Abstract

Background: The prognosis of nasal type advanced-stage or relapsed extranodal NK/T cell lymphoma (ENKTL) is poor even with intensive multi-agent chemotherapy. It is therefore critical to develop more effective treatment strategies to improve outcomes and prognosis of ENKTL patients. Methods: We conducted a multi-center, prospective study to evaluate the efficacy and safety of a new treatment strategy: induction chemotherapy with gemcitabine, L-asparaginase or PEG-asparaginase, ifosfamide, dexamethasone and etoposide (GLIDE) followed by upfront autologous hematopoietic stem cell transplantation (ASCT) conditioning with either carmustine, etoposide, cytarabine, and melphalan (BEAM) or chidamide, cladribine, gemcitabine, and busulfan (ChiCGB). Findings: A total of 64 eligible patients were enrolled. After a maximum of 6 cycles of GLIDE, 43 patients (70·5%) achieved complete response, including 31 (50·8%) who achieved complete response after 2 cycles. With median follow-up of 23.8 months, estimated 5-year progression-free survival and overall survival of the whole cohort was 54·0% and 68.9% respectively. Among 50 chemo-sensitive patients (patients in complete or partial remission) , 27 underwent upfront ASCT, and they showed a significantly higher rate of 5-year progression-free survival than chemosensitive patients who did not receive upfront ASCT (78·8% vs. 36·0%, p=0·0004) as well as a significantly higher rate of 5-year overall survival (87·2% vs. 55·4%, p=0·0035). Interpretation: GLIDE chemotherapy showed a high efficacy in disease control for the patients with advance-staged or relapsed ENTKL, and in whom achieved partial or complete response, GLIDE followed by upfront ASCT may be a more effective treatment strategy than GLIDE alone. Trial Registration Information: The study was registered at the Chinese Clinical Trial Registry (Chictr.org.cn, Chicrt-TNC-10000782).
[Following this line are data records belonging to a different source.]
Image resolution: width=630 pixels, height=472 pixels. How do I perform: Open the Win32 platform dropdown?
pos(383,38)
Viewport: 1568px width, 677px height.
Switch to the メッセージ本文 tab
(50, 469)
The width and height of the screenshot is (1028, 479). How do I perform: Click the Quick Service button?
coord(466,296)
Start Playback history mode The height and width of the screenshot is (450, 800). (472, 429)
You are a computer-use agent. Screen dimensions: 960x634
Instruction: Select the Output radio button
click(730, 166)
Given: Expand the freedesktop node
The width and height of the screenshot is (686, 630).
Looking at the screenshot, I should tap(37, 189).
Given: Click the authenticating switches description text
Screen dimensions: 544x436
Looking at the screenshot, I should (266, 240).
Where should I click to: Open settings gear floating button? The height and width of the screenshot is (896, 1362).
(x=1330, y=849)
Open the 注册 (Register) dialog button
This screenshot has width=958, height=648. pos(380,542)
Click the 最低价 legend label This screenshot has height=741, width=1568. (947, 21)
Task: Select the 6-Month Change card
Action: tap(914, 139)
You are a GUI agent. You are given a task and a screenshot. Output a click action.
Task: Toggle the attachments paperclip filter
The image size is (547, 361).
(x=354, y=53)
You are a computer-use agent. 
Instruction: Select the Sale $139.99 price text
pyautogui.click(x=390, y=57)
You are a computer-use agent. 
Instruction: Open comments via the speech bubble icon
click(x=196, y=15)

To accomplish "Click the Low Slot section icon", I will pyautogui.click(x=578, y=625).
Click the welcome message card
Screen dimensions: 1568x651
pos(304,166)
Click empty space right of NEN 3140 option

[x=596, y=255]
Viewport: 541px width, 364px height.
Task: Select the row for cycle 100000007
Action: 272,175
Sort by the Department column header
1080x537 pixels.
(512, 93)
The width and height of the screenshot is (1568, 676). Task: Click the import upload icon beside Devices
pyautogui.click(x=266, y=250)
Funding Statement: This work was supported by a grant from Science and Technology Fund of Sichuan Province, China, NO.18ZDYF2063. Declaration of Interests: The authors declare no conflicts of interest. Ethics Approval Statement: This study was approved by the Ethics Committee of West China Hospital, Sichuan University. Written informed consent was obtained from all patients.